Aim of the exercise: Below are the records. List every line holding the word "computer".

↓↓↓

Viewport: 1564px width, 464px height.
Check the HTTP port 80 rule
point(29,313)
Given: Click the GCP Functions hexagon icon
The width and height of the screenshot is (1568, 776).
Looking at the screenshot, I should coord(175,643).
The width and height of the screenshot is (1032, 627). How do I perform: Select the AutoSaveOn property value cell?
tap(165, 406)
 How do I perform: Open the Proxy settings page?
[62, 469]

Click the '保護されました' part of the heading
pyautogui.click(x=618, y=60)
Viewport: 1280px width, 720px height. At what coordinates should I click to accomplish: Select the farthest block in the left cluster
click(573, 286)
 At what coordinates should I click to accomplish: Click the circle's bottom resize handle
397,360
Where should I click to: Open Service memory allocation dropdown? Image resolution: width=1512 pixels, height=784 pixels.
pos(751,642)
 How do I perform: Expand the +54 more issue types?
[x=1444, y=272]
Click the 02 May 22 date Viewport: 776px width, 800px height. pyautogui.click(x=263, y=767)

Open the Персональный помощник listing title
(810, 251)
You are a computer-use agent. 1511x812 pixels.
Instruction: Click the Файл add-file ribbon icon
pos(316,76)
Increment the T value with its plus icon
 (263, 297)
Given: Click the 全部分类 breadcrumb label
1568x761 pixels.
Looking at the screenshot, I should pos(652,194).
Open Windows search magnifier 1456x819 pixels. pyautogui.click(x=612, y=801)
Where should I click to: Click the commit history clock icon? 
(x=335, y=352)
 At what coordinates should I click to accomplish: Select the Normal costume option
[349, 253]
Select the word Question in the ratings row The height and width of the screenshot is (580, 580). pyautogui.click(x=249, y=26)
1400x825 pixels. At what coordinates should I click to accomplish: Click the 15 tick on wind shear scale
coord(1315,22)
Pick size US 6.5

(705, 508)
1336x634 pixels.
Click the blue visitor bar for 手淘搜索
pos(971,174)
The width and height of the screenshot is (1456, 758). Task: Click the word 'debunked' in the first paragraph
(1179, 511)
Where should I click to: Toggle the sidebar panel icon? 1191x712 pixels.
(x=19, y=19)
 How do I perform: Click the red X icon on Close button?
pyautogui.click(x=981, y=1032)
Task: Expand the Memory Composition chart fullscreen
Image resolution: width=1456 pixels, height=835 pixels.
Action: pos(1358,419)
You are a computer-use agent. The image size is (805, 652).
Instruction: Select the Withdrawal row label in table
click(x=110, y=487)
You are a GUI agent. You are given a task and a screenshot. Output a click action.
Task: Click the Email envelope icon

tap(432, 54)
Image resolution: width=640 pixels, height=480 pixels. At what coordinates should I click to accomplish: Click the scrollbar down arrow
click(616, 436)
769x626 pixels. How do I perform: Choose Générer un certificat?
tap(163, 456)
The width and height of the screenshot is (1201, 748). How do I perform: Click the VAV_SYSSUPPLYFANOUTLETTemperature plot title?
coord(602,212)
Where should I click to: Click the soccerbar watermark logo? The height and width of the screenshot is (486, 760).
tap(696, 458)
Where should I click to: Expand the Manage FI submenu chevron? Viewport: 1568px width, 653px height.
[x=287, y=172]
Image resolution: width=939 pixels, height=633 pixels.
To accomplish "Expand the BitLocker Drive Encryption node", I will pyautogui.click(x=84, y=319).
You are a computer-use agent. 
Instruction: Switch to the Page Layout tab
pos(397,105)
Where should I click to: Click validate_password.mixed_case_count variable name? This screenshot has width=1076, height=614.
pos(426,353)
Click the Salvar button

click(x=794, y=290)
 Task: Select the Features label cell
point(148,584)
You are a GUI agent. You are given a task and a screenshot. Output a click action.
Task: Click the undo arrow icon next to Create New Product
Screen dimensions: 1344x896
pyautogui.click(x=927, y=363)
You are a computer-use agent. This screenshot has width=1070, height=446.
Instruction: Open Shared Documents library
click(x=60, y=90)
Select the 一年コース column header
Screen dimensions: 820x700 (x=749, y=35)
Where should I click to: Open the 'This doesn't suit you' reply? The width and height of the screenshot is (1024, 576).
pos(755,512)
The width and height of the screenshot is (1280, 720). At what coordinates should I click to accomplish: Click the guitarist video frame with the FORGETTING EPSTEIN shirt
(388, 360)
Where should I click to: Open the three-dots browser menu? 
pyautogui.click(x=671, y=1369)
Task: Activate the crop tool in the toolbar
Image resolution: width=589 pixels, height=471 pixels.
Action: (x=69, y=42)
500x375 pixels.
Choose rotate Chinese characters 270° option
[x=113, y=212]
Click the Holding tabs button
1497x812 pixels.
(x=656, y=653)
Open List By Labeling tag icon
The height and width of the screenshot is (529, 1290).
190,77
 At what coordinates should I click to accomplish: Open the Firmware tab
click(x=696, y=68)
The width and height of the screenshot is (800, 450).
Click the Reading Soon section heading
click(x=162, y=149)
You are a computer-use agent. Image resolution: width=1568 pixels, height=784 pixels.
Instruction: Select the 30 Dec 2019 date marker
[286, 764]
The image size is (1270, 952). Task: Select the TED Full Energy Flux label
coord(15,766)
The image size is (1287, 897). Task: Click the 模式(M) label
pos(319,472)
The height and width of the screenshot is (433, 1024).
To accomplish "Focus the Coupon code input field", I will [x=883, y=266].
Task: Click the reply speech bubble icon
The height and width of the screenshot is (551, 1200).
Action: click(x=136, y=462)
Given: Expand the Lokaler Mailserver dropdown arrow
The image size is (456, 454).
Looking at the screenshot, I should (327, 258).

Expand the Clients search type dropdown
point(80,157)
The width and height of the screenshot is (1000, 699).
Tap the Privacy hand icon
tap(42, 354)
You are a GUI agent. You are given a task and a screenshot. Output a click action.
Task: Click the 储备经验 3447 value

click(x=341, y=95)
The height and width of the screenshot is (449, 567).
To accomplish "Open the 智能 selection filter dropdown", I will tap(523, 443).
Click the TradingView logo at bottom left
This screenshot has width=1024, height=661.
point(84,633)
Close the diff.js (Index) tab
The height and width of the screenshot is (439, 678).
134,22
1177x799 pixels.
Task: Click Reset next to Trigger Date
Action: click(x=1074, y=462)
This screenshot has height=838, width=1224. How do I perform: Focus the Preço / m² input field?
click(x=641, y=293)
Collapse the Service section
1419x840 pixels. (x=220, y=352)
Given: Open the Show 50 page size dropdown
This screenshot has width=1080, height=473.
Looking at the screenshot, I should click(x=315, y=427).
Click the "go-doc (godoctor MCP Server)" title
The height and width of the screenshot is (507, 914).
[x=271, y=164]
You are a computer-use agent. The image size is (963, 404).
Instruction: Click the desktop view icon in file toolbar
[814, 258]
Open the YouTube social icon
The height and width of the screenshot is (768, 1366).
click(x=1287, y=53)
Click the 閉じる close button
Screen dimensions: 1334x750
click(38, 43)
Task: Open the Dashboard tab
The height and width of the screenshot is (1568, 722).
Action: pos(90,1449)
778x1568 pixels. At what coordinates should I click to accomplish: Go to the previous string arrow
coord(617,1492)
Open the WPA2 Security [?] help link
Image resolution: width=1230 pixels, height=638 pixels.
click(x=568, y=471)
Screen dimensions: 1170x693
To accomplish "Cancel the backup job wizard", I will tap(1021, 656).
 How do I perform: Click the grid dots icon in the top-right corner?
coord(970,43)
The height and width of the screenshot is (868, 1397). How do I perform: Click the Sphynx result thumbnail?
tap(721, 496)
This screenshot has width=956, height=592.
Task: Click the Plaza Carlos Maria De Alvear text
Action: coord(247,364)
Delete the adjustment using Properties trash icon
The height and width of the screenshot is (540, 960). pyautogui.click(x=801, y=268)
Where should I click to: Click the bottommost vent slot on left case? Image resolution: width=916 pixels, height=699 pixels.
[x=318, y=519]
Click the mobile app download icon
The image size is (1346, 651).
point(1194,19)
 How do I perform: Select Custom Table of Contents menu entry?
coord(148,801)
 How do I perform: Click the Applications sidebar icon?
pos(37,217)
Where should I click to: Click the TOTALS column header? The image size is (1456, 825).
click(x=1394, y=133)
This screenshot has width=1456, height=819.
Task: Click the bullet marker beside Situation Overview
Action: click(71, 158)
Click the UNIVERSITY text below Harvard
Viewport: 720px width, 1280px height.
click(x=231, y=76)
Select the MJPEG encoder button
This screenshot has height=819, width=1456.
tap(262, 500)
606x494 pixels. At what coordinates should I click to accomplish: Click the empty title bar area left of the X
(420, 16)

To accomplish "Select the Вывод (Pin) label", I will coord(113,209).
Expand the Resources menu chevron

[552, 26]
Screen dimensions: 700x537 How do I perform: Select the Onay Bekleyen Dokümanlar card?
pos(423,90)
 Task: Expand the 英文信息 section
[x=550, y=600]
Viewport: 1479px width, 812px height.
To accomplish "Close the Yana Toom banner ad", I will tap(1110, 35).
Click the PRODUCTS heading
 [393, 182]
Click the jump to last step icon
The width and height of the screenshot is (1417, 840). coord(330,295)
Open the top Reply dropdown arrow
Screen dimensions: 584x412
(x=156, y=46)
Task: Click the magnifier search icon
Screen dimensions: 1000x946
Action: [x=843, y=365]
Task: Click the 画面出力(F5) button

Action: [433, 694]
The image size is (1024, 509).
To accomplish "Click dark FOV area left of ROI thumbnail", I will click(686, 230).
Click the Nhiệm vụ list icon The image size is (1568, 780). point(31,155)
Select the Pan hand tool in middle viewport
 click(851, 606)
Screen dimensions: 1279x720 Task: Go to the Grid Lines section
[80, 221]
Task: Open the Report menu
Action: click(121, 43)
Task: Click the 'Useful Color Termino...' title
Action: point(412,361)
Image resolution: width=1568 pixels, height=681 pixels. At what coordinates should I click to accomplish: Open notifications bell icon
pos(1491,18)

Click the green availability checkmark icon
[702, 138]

↑↑↑

Expected answer:
You are a computer-use agent. 1511x812 pixels.
You are a computer-use agent. The image size is (805, 652).
You are a computer-use agent. 
You are a computer-use agent. This screenshot has width=1070, height=446.
You are a computer-use agent. Image resolution: width=1568 pixels, height=784 pixels.
You are a computer-use agent. The image size is (963, 404).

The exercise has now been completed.